Earlier this winter, Ali was able to return to Iraq for a month to see his family for the first time in five years. They treated him like a prince and celebrated with parties and lots of food. (Ali doesn’t eat red meat, but it is tradition to offer a feast of lamb to celebrate the arrival of a distant relative. When he arrived, lamb it was! He told his sister, “But you know I don’t eat meat.” She said, “We know, but this is for us!” They, too, wanted to celebrate!)
When he returned, I met him at JFK Airport. He looked so refreshed when he walked toward me and gave me a long embrace. When we got back to his place and unpacked, he gave me a gift, from his mother. I got teary-eyed before I even opened the package.
When I opened it, I unfolded a beautiful black robe that is traditional in his country. Months have passed and Ali asks me if I have worn the robe. I have not. It is so meaningful and beautiful, I don’t dare wear it. It is holy to me.
Over the last five years, I’ve tried to piece together the puzzle that was his life in Iraq, and have wondered about his war experiences. (Much of the trauma may have come from his childhood during the war with Kuwait, when his older sister hurried them under the dining room table during the bombings). I’ve heard a couple of the horrors, but they are mentioned and not often elaborated on. I wonder how much he tells his therapist. I tell him he should write a book. He does have ideas, but he’s more interested in writing a big, garish, funny musical. An escape.
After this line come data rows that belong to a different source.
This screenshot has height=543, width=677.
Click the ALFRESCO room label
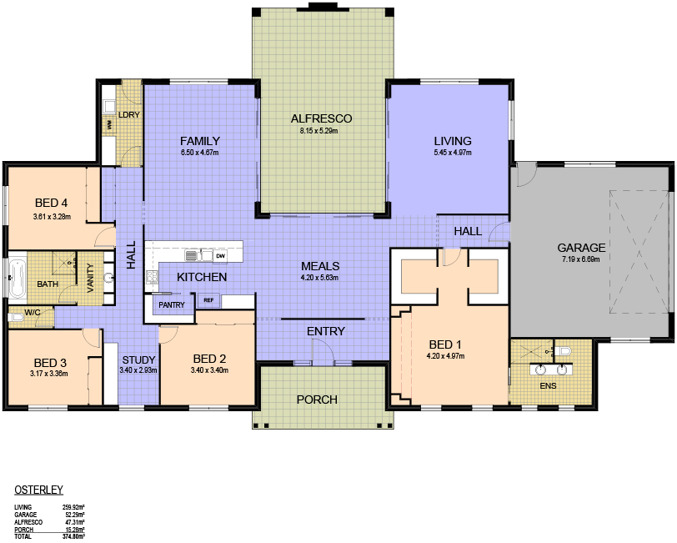[x=321, y=118]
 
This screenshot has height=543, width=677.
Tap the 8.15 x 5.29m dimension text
[x=319, y=130]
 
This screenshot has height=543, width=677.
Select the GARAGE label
[x=581, y=248]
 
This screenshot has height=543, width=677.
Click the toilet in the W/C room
[x=16, y=318]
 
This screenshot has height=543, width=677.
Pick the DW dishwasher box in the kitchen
[x=221, y=256]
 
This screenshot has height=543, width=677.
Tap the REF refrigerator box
[x=208, y=299]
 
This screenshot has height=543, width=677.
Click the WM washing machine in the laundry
[x=109, y=125]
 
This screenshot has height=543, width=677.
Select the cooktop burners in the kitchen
[x=152, y=276]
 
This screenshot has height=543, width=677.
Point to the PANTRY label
[x=172, y=305]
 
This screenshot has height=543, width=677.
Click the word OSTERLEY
[x=39, y=490]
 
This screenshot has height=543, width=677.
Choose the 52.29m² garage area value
[x=74, y=515]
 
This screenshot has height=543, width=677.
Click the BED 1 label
[x=445, y=344]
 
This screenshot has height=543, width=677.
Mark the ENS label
[x=548, y=385]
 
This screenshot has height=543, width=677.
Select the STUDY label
[x=138, y=359]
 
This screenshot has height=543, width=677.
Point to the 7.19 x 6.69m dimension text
[x=581, y=259]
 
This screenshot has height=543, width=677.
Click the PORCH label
[x=317, y=400]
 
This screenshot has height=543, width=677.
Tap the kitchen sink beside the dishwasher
[x=198, y=256]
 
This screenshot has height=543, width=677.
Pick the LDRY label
[x=128, y=114]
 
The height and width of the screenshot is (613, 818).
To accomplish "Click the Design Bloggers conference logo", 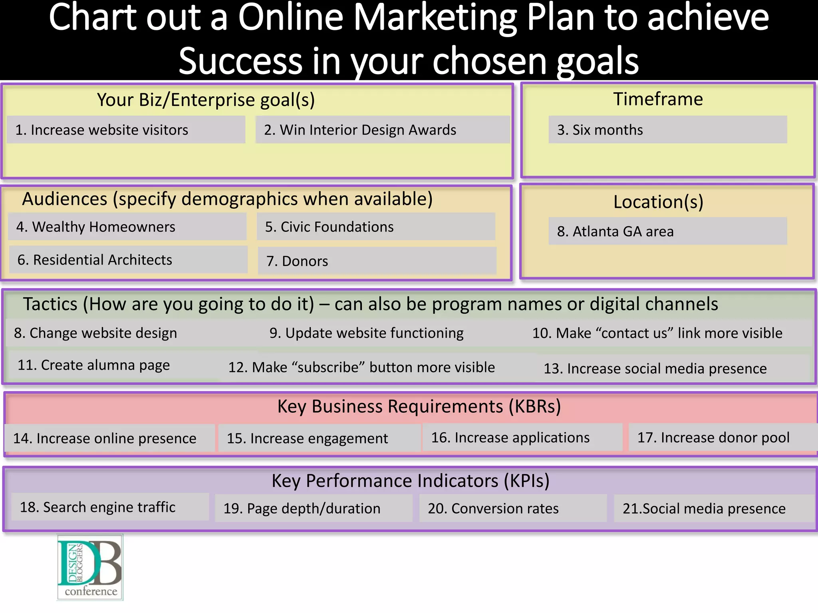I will [90, 567].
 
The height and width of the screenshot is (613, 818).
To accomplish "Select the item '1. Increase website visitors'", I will [101, 130].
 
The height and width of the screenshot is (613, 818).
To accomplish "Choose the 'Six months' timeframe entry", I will [600, 130].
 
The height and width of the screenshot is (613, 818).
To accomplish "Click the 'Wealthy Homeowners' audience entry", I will [96, 227].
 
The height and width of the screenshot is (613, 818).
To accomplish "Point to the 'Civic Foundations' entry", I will [329, 227].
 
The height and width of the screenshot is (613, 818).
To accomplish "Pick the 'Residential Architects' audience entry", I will [95, 260].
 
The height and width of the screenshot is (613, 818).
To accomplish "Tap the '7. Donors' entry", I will [297, 261].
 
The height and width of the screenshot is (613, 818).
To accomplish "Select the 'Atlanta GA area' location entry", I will [615, 231].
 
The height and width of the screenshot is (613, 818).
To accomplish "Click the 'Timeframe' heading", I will [658, 99].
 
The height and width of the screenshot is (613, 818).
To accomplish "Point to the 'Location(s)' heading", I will [658, 202].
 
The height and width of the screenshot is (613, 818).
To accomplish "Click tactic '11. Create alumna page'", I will [94, 365].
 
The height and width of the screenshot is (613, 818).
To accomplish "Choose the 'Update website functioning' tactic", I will [366, 333].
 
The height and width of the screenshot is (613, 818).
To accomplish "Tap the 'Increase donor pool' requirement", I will [713, 438].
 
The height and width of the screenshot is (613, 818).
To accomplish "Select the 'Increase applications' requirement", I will [510, 438].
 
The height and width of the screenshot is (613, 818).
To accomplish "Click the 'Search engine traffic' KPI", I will [98, 507].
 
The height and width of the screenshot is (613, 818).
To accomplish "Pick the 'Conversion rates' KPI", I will [493, 508].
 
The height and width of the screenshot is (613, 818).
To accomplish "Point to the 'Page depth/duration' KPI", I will [302, 508].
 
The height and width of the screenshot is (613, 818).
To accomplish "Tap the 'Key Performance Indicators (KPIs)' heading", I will [411, 481].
Somewhere, somehow, across time and space, the two of us met and our lives have been changed forever.
I spend a lot of time worrying about my career and bemoaning past choices I’ve made that didn’t pan out. As time passes, these things become less important.
In the end, it is our relationships that matter. I’ve failed at many things, but I’m proud of myself for having the courage to open my heart to the other, the lonely, the broken. And to allow him to give to me — also often the other, the lonely, the broken.
In the spirit of Ramadan, it makes us both better people.